GIVEN TEXT:
* * * *

Belief is the source of emotion. It is a cognitive first step that leads to the having of a feeling.
Anger is the belief that I or another has been slighted - that the value of an individual has been attacked.

In the political realm, when someone's inherent value has been attacked, one gets angry as a sign of self-respect. Such is the righteous-indignation of an African victim of apartheid. Once we shift, however, into the interpersonal realm, what was in the political realm the defense of self-respect too often morphs into self-importance. When we are made fun of on the playground, our anger, which we couch in the language of self-respect, is actually an arrogant statement of self-importance - I am worth too much to be treated in this way.

Personal mistreatment does not fundamentally question my value as a human being. Not all things that challenge me are attacks on my basic self worth. We can be hurt without being insulted. Anger, then, is only justified when it is "necessary" - when it emerges as a defense of human worth. (Note, here: Obama - "I'm angry;" the populist backlash against the AIG bonuses last week.) In interpersonal settings, we experience belittlement; in political settings, we experience a categorical denial of rights.

* * * *

DATA FOR ANALYSIS:
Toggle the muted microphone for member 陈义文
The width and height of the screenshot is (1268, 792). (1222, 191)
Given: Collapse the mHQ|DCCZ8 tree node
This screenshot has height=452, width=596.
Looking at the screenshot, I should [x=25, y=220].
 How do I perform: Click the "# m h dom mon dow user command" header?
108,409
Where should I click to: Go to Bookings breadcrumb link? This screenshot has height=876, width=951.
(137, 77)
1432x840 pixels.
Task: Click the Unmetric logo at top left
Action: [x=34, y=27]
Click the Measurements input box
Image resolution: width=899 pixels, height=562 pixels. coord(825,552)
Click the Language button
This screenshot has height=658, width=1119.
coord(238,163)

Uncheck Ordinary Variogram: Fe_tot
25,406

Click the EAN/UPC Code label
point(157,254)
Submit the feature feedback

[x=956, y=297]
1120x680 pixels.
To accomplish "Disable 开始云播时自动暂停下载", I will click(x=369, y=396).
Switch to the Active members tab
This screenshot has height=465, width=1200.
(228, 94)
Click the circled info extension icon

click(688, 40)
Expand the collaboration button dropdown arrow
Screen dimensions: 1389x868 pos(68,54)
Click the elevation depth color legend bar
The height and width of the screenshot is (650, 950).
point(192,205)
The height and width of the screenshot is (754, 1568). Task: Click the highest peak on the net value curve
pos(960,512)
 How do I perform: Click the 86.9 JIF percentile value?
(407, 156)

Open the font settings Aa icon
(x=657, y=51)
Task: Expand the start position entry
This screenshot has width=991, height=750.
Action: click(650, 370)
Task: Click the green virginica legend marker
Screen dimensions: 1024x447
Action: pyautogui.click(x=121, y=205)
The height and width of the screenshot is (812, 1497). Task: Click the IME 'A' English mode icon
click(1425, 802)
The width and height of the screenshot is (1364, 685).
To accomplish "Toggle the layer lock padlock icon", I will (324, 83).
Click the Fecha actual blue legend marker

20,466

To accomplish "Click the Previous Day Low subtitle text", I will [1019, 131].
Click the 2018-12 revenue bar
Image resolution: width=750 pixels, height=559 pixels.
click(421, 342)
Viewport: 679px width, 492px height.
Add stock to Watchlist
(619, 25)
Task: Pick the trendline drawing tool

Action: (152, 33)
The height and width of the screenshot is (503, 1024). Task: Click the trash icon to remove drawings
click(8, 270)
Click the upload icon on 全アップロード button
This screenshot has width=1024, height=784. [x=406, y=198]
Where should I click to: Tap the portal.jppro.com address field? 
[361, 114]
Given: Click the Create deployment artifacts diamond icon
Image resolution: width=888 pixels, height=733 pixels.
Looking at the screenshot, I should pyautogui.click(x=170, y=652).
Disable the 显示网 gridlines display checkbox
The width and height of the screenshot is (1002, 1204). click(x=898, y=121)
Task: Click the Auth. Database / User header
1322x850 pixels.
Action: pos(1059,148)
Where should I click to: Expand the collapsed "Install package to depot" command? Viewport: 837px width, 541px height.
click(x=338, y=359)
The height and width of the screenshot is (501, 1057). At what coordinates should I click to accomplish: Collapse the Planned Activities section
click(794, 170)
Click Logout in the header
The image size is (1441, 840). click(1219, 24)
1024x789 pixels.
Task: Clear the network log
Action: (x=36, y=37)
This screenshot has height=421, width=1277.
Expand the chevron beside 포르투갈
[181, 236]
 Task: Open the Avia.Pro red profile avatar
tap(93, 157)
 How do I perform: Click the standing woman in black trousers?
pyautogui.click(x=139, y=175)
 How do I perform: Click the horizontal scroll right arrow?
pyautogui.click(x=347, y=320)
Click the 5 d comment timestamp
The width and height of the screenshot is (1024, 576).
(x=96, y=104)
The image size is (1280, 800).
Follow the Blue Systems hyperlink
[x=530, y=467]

* * * *

TO DO: Copy the passage on anger and belief word for word, from start to finish.

TASK OUTPUT:
Belief is the source of emotion. It is a cognitive first step that leads to the having of a feeling.
Anger is the belief that I or another has been slighted - that the value of an individual has been attacked.

In the political realm, when someone's inherent value has been attacked, one gets angry as a sign of self-respect. Such is the righteous-indignation of an African victim of apartheid. Once we shift, however, into the interpersonal realm, what was in the political realm the defense of self-respect too often morphs into self-importance. When we are made fun of on the playground, our anger, which we couch in the language of self-respect, is actually an arrogant statement of self-importance - I am worth too much to be treated in this way.

Personal mistreatment does not fundamentally question my value as a human being. Not all things that challenge me are attacks on my basic self worth. We can be hurt without being insulted. Anger, then, is only justified when it is "necessary" - when it emerges as a defense of human worth. (Note, here: Obama - "I'm angry;" the populist backlash against the AIG bonuses last week.) In interpersonal settings, we experience belittlement; in political settings, we experience a categorical denial of rights.